Developmental axon pruning of mushroom body (MB) γ neurons in the Drosophila fruit fly is a perfect model system to study neuronal remodeling: Not only can we harness the awesome genetic power of the fly and its short life cycle but we can also view the stereotypical neuronal remodeling as they occur in vivo during the larva to adult metamorphosis (see Figure 1).

In our research, we employ sophisticated state-of-the-art genetic techniques coupled with high-resolution confocal microscopy that enable us the visualization of single neurons within a whole brain.

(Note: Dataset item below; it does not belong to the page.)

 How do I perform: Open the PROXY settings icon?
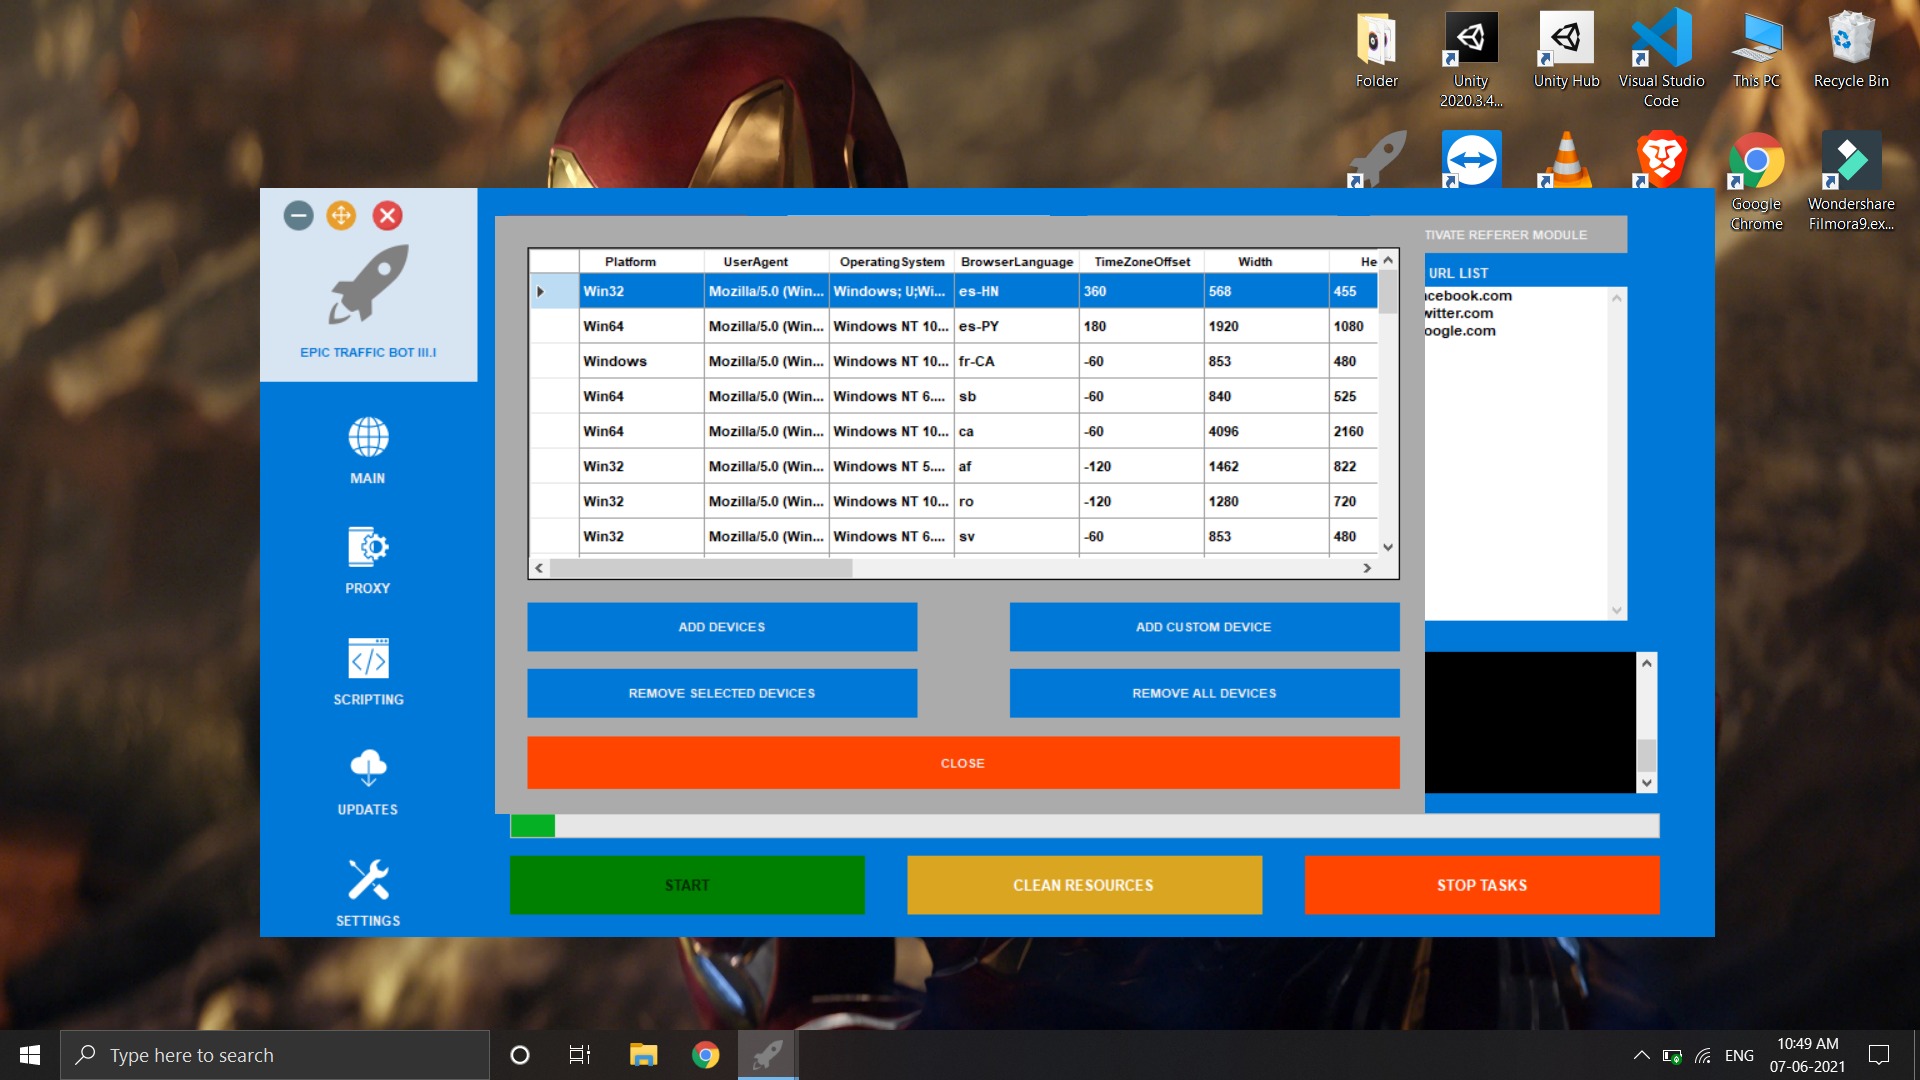(368, 548)
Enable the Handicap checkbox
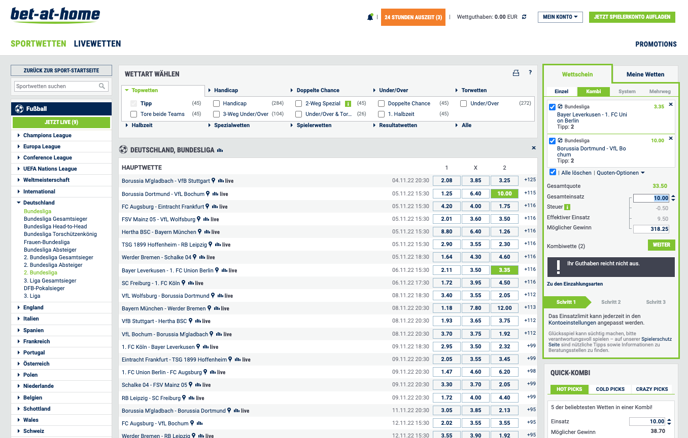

Moreover, we can make these specific neurons homozygous for a specific mutation, thus enabling the in vivo study of essential genes or those with pleiotropic roles in a cell autonomous manner (for more information, see the section about MARCM).

Pruning of Drosophila Mushroom Body Neurons
Figure 1: Pruning of Drosophila Mushroom Body (MB) γ Neurons. (A) Schematic summary of MB development, indicating the three types of neurons generated from a common neuroblast precursor at three developmental stages. γ (red), α’/β’ (green) and α/β (blue) neurons have distinct axonal projection patterns in the adult brain. NHL, newly hatched larvae; ALH, after larval hatching; APF, after puparium formation.(B) Schematic representation and (C-D) γ neuron single/two-cell MARCM clones at different stages during development. (B,C) Larval neurons project axons to both the dorsal (d) and medial (m) lobes. (B,D) At 18 hr APF, axons prune larval-specific dorsal and medial branches (dashed arrows indicate the absence of the larval branches). (B,E) Adult neurons re-extended only medial (solid vertical arrow) but not dorsal (dashed horizontal arrow) branches. den, dendrites; p, peduncle; Green in (C-E) represents MB γ neuron MARCM clones labeled with mCD8-GFP; magenta represents anti-FasII staining, which labels strongly α/β neurons, weakly γ neurons, and does not label α’/β’ neurons. Modified from Watts et al (2003).